Remember A Long Way to a Small, Angry Planet?  You can read about it here.  This is the second in the Wayfarer series, and just as Small Angry Planet was a stand alone, so this one is as well.  It features a minor character from Planet, and more A.I.s.   I just love sentient  A.I.s.

Well, since Lovelace, the A.I. in the wayfarer ship was seemingly destroyed, the indomitable Pepper was called in to the ship to see what she could do to save it (her).  She ended up by installing it in the body kit that the Wayfarer tech has secretly bought.  She took the now ‘She’ in a body back to Port Corelis where Lovelace choose her own name, Sidra, which means ‘of the stars’.  Of course.

Fresh in her new synthetic body, which she continually refers to as her ‘kit,’ Sidra struggles with adapting to a view that is cone-shaped and narrow, and the overwhelming incoming stimuli.  She lives with Pepper and Blue, Pepper’s friend and partner.  The narrative then jumps into the story of Jane 23, a young female who works first cleaning then repairing parts with her clone-sisters on a distant planet.  Yeah, Jane 23 is Pepper as a young girl.  Chapters go back and forth between the two, but are occasionally interrupted by a type of underground message boards where less-than-law-abiding citizens talk shop.  Thematic parallels give us the title to the book.   I found myself both eager and reluctant at the end of each chapter to resume the other story. In a way, both are stories of survival and of identity, and they dovetail beautifully.
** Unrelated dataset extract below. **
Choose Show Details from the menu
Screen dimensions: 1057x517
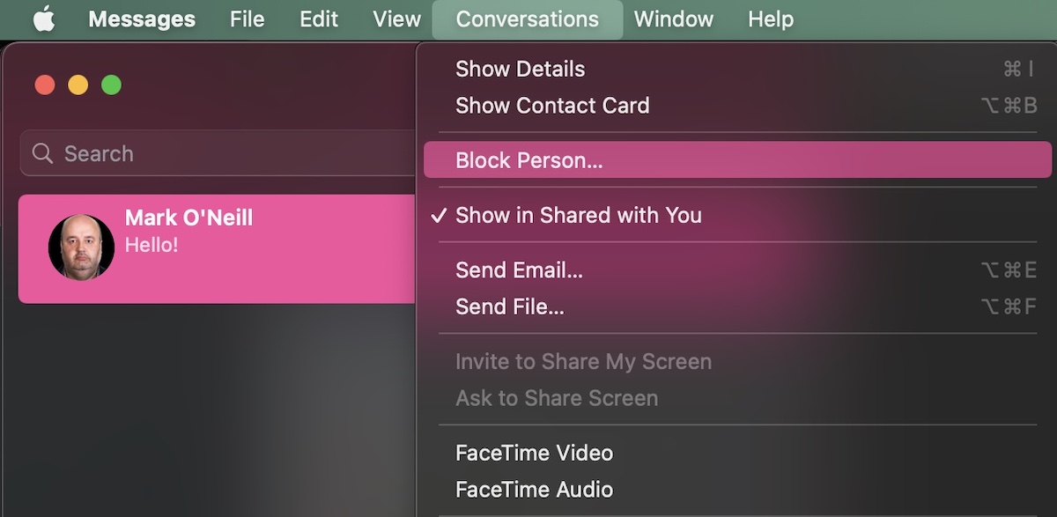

Jane 23 escapes her factory, and comes upon a damaged starship in the midst of the junkyard surrounding her factory.  She enters and the AI which is still functioning, tells Jane of the two crew who died and left her alone in the ship for ten years.  Jane with the help of the AI, who calls herself Owl, find food, and after a number of years, Jane begins to build a viable spaceship out of junk in order to get them off that planet.  She meets another clone, a boy, and takes him with her back to the ship.  Eventually she is successful with her build, and off they go, to be finally rescued by a roving spaceship, and delivered to Port Corelis, where she and the boy (yep, you guessed it — now Blue) now live and work.

Pepper has one overriding desire — to find her spaceship and retrieve Owl, who hopefully is still in existence.  The rest of the book is about their venture to recover Owl when someone on that message board locates the ship in a museum.

I liked Small Angry Planet very much, but loved this one.  Maybe because the sapient A.I. was featured.  I am all about robots.

A Closed and Common Orbit was a Hugo Award Nominee for Best Novel (2017), Arthur C. Clarke Award Nominee (2017), and  Goodreads Choice Award Nominee for Science Fiction (2016).

You might call it Cozy Sci Fi.  Yeah, I would definitely call it Cozy Sci Fi.